We adopted kittens this week, within 24 hours of arriving home. This was the culmination of several months of deciding whether or not it was a good idea given that we already have two adult cats who weren’t actually asking for younger siblings. So far, the kittens are happy, one adult cat is curious and I think will be fine, and the other adult cat has at least progressed to the point where she’ll eat snacks right by the doorway to the room the kittens are primarily staying in.
Anyway, the place we got them from advertises that one adult female can produce 420,000 offspring over 7 years. That seemed a little high, so I decided to check the math.
The first thing to wonder about was how to count offspring. Clearly this was more than just kittens: it must be counting all future generations. But predicting how many offspring males can sire was difficult, because it really only takes a few males to father a LOT of kittens. So I decided to initially look only at the female lines.
In looking around, it seems that cat pregnancies last about two months, and a female can get pregnant again about a month after that.
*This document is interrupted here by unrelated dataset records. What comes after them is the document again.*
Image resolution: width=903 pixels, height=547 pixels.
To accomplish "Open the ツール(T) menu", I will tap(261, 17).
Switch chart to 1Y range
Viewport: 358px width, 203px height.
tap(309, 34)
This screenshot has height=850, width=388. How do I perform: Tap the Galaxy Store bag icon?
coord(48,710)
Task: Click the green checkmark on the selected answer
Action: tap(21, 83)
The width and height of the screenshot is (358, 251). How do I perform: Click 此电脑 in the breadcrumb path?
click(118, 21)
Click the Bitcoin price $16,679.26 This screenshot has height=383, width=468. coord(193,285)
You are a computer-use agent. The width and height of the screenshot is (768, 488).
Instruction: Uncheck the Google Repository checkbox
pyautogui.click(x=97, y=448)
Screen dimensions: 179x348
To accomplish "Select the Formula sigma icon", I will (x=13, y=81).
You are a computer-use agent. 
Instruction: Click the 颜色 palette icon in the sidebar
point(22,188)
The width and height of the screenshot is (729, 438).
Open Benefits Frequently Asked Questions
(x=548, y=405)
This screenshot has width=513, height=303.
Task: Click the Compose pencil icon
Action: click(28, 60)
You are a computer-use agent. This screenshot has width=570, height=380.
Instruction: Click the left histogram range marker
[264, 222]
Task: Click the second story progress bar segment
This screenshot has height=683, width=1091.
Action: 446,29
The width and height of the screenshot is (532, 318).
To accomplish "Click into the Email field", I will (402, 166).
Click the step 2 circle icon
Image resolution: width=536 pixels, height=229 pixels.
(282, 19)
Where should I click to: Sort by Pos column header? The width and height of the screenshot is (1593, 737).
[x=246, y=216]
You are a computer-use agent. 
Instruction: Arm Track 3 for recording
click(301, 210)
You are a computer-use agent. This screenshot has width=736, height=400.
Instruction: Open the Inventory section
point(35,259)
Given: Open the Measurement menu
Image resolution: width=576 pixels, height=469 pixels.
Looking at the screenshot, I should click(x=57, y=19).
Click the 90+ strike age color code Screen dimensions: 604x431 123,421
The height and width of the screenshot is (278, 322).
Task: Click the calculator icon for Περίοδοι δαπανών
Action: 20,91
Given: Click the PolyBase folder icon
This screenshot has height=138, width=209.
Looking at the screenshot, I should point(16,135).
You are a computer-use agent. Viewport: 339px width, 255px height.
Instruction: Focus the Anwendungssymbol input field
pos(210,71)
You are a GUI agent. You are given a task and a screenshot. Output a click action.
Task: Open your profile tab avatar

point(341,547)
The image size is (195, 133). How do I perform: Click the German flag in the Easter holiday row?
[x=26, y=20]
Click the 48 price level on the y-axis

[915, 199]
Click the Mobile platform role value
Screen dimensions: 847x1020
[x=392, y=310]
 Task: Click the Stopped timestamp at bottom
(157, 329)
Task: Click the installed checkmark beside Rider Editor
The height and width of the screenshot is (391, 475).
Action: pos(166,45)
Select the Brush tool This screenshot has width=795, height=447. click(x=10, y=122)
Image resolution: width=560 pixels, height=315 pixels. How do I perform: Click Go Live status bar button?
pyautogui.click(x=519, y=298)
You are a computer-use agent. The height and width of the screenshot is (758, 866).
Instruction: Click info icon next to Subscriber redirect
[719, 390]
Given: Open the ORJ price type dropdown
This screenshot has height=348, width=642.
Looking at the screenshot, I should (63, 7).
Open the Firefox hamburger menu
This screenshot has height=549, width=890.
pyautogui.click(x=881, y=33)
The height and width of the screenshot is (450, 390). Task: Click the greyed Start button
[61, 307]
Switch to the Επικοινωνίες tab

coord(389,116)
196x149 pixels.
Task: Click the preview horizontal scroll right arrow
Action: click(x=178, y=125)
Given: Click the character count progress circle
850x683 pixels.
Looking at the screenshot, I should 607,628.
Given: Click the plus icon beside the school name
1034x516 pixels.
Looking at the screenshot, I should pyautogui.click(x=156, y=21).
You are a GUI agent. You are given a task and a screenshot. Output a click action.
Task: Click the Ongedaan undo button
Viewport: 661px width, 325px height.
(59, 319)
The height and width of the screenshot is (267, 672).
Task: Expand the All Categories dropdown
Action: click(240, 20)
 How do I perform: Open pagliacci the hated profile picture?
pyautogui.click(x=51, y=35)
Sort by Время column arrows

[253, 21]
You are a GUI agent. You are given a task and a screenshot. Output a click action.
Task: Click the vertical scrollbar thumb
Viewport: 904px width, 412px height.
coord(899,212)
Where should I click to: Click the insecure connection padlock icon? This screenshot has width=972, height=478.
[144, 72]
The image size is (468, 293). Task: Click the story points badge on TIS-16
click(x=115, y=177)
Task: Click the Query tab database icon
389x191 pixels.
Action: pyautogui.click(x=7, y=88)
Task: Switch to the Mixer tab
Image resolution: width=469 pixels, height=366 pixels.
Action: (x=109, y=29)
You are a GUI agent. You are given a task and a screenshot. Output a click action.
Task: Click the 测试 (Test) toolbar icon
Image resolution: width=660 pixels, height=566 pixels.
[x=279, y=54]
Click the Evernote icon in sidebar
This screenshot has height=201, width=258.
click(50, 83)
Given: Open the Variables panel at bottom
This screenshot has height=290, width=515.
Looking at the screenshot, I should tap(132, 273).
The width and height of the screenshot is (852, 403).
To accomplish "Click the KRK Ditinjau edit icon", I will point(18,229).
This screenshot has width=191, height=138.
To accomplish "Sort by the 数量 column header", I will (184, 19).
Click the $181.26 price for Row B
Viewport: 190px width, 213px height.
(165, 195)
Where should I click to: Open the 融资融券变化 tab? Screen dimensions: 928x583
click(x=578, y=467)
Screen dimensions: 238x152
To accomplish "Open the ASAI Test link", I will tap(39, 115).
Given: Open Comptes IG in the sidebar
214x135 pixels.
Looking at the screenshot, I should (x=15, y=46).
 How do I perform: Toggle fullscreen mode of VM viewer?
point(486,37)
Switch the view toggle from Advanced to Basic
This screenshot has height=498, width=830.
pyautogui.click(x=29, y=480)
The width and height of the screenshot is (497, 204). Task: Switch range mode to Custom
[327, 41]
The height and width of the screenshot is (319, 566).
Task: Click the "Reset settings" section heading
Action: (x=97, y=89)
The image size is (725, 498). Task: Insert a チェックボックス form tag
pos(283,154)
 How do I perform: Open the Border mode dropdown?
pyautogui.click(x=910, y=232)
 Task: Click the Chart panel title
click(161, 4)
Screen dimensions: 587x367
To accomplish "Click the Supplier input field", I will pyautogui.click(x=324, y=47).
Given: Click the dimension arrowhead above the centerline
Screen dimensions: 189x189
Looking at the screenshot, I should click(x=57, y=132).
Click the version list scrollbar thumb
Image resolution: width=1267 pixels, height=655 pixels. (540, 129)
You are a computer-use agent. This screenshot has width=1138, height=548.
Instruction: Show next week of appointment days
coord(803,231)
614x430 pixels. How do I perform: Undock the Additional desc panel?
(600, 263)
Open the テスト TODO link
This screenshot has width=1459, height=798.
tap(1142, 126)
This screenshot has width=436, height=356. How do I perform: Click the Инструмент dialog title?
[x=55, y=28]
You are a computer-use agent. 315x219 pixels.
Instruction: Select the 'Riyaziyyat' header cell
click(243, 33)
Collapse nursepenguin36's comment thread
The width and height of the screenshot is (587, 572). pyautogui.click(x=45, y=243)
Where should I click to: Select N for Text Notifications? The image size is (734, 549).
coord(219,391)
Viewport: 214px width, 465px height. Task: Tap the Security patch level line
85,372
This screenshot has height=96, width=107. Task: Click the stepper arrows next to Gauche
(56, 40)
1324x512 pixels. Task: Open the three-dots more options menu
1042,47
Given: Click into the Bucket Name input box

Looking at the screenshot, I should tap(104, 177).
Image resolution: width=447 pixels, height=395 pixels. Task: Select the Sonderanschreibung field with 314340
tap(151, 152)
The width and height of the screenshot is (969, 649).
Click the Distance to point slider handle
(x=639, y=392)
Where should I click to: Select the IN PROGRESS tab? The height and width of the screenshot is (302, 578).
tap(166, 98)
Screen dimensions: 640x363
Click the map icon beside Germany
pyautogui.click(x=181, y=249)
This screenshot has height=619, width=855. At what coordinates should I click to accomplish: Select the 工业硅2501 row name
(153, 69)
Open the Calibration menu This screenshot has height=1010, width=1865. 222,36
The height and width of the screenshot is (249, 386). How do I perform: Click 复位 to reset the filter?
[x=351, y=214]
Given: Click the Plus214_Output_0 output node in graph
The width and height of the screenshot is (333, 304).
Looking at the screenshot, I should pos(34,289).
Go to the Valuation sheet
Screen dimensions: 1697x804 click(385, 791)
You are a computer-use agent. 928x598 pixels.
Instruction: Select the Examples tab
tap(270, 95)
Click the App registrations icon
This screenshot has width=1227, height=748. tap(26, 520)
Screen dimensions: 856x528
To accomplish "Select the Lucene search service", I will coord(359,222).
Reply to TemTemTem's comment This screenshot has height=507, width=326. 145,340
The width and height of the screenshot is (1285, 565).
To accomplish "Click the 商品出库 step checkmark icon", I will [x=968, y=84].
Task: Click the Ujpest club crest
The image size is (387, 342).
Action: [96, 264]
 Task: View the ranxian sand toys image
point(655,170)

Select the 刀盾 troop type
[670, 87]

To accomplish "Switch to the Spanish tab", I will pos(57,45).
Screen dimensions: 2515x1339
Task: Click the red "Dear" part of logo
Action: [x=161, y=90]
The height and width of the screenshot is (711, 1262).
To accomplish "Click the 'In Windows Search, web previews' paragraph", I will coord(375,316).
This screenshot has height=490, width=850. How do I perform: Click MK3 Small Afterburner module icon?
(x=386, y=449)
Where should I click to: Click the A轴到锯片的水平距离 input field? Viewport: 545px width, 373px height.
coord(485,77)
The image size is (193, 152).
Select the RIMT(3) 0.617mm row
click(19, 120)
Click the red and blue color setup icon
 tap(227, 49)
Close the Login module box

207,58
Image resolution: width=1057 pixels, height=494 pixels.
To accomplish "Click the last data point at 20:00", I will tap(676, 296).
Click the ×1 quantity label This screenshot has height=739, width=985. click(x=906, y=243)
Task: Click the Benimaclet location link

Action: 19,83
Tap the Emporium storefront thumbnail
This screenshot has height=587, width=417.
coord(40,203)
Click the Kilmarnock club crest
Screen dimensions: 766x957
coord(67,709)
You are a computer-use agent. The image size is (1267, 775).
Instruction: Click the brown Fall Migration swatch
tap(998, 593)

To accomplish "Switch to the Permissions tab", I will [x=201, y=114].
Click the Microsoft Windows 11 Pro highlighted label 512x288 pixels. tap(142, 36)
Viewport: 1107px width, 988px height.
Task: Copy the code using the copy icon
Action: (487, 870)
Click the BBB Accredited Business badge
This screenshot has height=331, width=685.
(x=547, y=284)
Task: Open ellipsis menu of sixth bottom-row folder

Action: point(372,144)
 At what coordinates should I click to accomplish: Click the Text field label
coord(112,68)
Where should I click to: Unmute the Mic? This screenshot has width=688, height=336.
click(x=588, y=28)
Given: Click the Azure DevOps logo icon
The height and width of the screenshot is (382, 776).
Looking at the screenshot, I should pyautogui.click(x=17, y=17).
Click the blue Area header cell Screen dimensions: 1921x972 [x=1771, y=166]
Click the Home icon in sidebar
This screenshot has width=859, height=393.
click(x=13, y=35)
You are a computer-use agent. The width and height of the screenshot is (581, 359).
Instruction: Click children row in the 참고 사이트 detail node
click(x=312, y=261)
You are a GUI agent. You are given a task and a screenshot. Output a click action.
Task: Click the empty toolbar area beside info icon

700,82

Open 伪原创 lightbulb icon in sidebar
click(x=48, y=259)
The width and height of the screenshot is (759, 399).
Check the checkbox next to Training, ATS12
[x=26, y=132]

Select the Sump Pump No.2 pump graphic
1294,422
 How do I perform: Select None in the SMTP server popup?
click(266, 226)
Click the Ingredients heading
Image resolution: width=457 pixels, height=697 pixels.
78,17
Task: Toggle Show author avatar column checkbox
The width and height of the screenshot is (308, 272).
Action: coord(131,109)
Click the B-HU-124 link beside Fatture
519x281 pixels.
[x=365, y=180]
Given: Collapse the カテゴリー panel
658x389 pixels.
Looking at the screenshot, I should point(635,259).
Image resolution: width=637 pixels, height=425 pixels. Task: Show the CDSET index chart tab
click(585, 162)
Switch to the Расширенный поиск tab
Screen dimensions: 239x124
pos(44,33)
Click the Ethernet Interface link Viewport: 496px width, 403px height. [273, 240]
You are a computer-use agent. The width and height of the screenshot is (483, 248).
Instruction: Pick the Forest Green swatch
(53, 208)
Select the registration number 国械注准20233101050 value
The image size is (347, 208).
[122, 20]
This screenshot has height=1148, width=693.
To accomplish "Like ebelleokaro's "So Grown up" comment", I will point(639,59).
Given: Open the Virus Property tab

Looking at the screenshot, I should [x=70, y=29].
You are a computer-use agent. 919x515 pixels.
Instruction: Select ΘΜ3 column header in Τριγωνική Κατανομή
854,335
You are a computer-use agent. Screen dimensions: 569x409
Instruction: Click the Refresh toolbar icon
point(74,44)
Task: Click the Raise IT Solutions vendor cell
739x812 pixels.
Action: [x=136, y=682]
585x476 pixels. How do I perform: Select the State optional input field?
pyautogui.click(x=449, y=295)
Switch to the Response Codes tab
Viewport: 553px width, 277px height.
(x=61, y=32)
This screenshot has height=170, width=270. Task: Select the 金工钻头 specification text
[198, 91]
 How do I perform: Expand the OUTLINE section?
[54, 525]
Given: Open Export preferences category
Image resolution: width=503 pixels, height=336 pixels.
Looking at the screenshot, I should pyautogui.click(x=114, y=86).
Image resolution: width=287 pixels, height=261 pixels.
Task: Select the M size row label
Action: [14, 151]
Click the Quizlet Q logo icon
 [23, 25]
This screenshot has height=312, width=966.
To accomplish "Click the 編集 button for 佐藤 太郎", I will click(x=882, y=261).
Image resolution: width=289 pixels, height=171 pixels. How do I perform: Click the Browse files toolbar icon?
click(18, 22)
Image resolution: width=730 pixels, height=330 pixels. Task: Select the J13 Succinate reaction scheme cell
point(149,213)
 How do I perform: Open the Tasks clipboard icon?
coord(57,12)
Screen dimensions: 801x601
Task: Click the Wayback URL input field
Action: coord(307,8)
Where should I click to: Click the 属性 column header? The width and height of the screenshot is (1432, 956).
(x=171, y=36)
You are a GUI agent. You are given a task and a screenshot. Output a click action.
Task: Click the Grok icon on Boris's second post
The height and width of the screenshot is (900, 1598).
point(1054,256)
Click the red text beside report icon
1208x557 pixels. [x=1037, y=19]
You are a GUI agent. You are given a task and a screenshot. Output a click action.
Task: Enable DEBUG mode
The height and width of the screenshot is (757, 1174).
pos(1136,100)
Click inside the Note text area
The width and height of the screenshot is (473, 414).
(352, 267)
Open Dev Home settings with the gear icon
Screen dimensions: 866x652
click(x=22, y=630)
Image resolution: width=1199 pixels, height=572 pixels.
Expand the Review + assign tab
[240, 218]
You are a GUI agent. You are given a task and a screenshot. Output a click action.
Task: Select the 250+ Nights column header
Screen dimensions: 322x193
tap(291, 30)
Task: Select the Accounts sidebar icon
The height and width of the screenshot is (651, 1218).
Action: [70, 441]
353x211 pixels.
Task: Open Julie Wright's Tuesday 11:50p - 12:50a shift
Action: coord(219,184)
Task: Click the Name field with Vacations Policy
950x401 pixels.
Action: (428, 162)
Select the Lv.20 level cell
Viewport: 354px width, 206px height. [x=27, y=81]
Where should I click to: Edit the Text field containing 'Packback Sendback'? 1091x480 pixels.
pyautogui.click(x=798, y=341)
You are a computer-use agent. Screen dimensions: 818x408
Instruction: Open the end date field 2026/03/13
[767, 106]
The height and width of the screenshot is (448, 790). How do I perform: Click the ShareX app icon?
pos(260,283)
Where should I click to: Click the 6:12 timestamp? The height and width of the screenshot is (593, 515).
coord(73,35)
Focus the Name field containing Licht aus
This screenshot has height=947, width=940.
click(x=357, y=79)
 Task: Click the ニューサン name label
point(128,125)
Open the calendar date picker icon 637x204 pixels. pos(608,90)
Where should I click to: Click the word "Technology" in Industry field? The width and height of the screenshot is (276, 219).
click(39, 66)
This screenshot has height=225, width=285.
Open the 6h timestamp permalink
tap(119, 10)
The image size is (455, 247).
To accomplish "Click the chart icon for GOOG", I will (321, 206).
In theory this would mean 4 litters a year, but The Internet implies that most cats have 2-3 litters per year. I decided to go with 3, since I was trying to see if that 420,000 was even resonable (as opposed to typical).
There’s also the question of how old cats have to be until they are able to mate. It turns out to be around 6 months, though for convenience (since I was going by 4 month intervals) I decided to go with 8. Or, looking at it another way, I figured that kittens would have their own litter on their 1st birthday (and every 4 months after that), so that’s assuming mating at about 10 months old.
Finally, there’s the size of the little. I decided to go with 4 kittens per litter, two of which were female.
Then I made a table. It started off like this:
0 months: 1 adult female
4 months: 1 adult, 2 (female) newborn kittens
8 months: 1 adult, 2 newborns, 2 kid-kittens
12 months: 3 adults, 2 newborns, 2 kids
16 months: 5 adults, 6 newborns, 2 kids
20 months: 7 adults, 10 newborns, 6 kids
By the end of 7 years, there were 35951 adults, 42410 newborns, and 25006 kid-kittens, leading to a grand total of 103,367 cats, including the original one, all along female-descendent lines. If you double it in order to count the males in each litter (but no separate offspring of those males), you get around 206, 732 offspring.
Initially it sounds like the 420,000 is an overestimate, but the wording only is that cats can have that that many youngsters, not that they normally do. If you assume that there are 3 females in each litter (all of whom procreate, etc, since this is just a ballpark estimate) you actually get 898798 offspring along the all-female lines, or over 1.5 million offspring in 7 years. So while I doubt that having half a million offspring within 7 years is the norm, it certainly seems possible in extreme cases.